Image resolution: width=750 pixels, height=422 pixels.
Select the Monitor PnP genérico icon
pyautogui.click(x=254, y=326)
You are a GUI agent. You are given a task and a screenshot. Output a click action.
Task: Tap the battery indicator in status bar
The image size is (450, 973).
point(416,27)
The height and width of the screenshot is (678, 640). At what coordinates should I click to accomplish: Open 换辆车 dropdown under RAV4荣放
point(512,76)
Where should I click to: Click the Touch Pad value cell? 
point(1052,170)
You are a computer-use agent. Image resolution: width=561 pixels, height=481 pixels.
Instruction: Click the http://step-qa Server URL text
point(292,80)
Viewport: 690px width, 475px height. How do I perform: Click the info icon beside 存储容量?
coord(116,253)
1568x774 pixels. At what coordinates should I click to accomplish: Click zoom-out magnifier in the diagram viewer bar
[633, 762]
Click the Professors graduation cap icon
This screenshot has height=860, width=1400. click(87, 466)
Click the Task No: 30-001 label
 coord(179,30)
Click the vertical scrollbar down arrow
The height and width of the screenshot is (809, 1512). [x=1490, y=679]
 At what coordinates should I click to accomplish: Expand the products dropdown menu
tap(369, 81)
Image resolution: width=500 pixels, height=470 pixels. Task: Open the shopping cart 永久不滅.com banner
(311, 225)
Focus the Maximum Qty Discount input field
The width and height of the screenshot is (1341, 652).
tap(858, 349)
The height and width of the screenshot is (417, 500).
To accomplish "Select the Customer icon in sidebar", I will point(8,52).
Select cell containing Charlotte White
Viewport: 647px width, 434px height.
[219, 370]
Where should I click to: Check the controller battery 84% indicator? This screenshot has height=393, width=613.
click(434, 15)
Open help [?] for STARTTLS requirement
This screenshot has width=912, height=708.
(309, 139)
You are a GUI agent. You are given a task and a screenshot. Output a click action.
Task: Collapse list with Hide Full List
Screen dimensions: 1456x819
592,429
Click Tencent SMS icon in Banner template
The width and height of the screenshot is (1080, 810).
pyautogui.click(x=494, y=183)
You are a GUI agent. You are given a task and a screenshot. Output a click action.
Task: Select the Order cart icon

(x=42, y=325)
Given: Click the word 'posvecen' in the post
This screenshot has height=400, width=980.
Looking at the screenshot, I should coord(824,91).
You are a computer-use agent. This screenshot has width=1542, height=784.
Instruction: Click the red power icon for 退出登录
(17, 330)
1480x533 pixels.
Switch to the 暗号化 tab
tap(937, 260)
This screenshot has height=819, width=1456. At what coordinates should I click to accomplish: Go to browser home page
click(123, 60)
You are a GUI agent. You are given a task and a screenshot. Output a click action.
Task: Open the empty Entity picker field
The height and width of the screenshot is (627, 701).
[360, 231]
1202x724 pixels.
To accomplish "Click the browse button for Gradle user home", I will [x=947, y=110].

* Your task *
Give the complete listing again, exactly as it appears above.

* Reply *
Image resolution: width=750 pixels, height=422 pixels.
Select the Monitor PnP genérico icon
pyautogui.click(x=254, y=326)
You are a GUI agent. You are given a task and a screenshot. Output a click action.
Task: Tap the battery indicator in status bar
The image size is (450, 973).
point(416,27)
The height and width of the screenshot is (678, 640). At what coordinates should I click to accomplish: Open 换辆车 dropdown under RAV4荣放
point(512,76)
Where should I click to: Click the Touch Pad value cell? 
point(1052,170)
You are a computer-use agent. Image resolution: width=561 pixels, height=481 pixels.
Instruction: Click the http://step-qa Server URL text
point(292,80)
Viewport: 690px width, 475px height. How do I perform: Click the info icon beside 存储容量?
coord(116,253)
1568x774 pixels. At what coordinates should I click to accomplish: Click zoom-out magnifier in the diagram viewer bar
[633, 762]
Click the Professors graduation cap icon
This screenshot has height=860, width=1400. click(87, 466)
Click the Task No: 30-001 label
 coord(179,30)
Click the vertical scrollbar down arrow
The height and width of the screenshot is (809, 1512). [x=1490, y=679]
 At what coordinates should I click to accomplish: Expand the products dropdown menu
tap(369, 81)
Image resolution: width=500 pixels, height=470 pixels. Task: Open the shopping cart 永久不滅.com banner
(311, 225)
Focus the Maximum Qty Discount input field
The width and height of the screenshot is (1341, 652).
tap(858, 349)
The height and width of the screenshot is (417, 500).
To accomplish "Select the Customer icon in sidebar", I will point(8,52).
Select cell containing Charlotte White
Viewport: 647px width, 434px height.
[219, 370]
Where should I click to: Check the controller battery 84% indicator? This screenshot has height=393, width=613.
click(434, 15)
Open help [?] for STARTTLS requirement
This screenshot has width=912, height=708.
(309, 139)
You are a GUI agent. You are given a task and a screenshot. Output a click action.
Task: Collapse list with Hide Full List
Screen dimensions: 1456x819
592,429
Click Tencent SMS icon in Banner template
The width and height of the screenshot is (1080, 810).
pyautogui.click(x=494, y=183)
You are a GUI agent. You are given a task and a screenshot. Output a click action.
Task: Select the Order cart icon

(x=42, y=325)
Given: Click the word 'posvecen' in the post
This screenshot has height=400, width=980.
Looking at the screenshot, I should coord(824,91).
You are a computer-use agent. This screenshot has width=1542, height=784.
Instruction: Click the red power icon for 退出登录
(17, 330)
1480x533 pixels.
Switch to the 暗号化 tab
tap(937, 260)
This screenshot has height=819, width=1456. At what coordinates should I click to accomplish: Go to browser home page
click(123, 60)
You are a GUI agent. You are given a task and a screenshot. Output a click action.
Task: Open the empty Entity picker field
The height and width of the screenshot is (627, 701).
[360, 231]
1202x724 pixels.
To accomplish "Click the browse button for Gradle user home", I will [x=947, y=110].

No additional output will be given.